• **Challenge**
Return the lines of the records from the line with "Screen dimensions: 329x377" to the line with "I will point(380,63).", reproducing them unchanged.

• **Data for processing**
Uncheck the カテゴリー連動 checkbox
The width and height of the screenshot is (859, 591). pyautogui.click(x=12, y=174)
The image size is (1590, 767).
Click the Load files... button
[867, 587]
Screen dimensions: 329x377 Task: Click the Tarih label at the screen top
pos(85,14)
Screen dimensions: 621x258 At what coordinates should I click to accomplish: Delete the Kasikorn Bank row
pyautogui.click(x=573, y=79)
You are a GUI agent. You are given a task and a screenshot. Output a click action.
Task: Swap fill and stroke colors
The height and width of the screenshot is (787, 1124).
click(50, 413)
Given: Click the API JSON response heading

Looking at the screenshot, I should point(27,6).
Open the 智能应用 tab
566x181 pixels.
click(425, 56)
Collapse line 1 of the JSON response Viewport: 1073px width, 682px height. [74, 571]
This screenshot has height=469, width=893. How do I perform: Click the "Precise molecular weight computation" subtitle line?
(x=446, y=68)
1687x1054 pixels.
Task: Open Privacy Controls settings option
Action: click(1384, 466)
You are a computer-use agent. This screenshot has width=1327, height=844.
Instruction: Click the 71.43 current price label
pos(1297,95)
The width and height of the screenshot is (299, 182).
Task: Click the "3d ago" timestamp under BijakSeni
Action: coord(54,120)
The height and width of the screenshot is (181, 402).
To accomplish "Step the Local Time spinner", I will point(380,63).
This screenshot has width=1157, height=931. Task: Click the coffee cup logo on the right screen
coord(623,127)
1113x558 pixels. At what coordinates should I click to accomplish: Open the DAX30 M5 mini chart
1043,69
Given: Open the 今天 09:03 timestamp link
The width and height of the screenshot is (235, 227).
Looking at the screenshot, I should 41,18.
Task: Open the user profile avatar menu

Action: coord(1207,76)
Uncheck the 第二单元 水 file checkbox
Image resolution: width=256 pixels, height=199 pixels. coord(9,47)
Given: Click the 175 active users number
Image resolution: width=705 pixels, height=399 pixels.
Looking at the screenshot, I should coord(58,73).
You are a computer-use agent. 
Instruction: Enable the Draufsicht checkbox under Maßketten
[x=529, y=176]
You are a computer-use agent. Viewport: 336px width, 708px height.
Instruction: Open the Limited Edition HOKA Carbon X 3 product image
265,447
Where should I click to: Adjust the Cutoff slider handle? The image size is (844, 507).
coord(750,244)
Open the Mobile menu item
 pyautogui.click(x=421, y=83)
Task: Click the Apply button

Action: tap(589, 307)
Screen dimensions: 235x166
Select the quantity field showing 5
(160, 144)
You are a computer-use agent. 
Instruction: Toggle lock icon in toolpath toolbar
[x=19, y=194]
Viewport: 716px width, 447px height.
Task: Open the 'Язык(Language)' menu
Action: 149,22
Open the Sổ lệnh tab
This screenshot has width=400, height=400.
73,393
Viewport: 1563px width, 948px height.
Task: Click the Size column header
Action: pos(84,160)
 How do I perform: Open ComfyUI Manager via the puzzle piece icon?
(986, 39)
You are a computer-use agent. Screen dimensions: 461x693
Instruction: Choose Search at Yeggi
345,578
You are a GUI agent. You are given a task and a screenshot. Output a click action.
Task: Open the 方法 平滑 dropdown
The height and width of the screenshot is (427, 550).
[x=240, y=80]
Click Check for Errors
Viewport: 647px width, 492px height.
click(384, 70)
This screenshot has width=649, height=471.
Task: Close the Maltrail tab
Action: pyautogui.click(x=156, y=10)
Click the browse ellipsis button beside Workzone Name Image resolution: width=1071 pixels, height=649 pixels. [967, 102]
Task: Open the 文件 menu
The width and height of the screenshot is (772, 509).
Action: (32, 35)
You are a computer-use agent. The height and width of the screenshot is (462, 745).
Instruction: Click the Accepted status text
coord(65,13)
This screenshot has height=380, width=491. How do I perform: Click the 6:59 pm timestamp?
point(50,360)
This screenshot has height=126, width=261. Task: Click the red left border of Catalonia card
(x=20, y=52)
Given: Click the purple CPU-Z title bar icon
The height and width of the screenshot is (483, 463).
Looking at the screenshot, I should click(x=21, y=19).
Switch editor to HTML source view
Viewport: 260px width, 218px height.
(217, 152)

• **The completed task**
Screen dimensions: 329x377 Task: Click the Tarih label at the screen top
pos(85,14)
Screen dimensions: 621x258 At what coordinates should I click to accomplish: Delete the Kasikorn Bank row
pyautogui.click(x=573, y=79)
You are a GUI agent. You are given a task and a screenshot. Output a click action.
Task: Swap fill and stroke colors
The height and width of the screenshot is (787, 1124).
click(50, 413)
Given: Click the API JSON response heading

Looking at the screenshot, I should point(27,6).
Open the 智能应用 tab
566x181 pixels.
click(425, 56)
Collapse line 1 of the JSON response Viewport: 1073px width, 682px height. [74, 571]
This screenshot has height=469, width=893. How do I perform: Click the "Precise molecular weight computation" subtitle line?
(x=446, y=68)
1687x1054 pixels.
Task: Open Privacy Controls settings option
Action: click(1384, 466)
You are a computer-use agent. This screenshot has width=1327, height=844.
Instruction: Click the 71.43 current price label
pos(1297,95)
The width and height of the screenshot is (299, 182).
Task: Click the "3d ago" timestamp under BijakSeni
Action: coord(54,120)
The height and width of the screenshot is (181, 402).
To accomplish "Step the Local Time spinner", I will point(380,63).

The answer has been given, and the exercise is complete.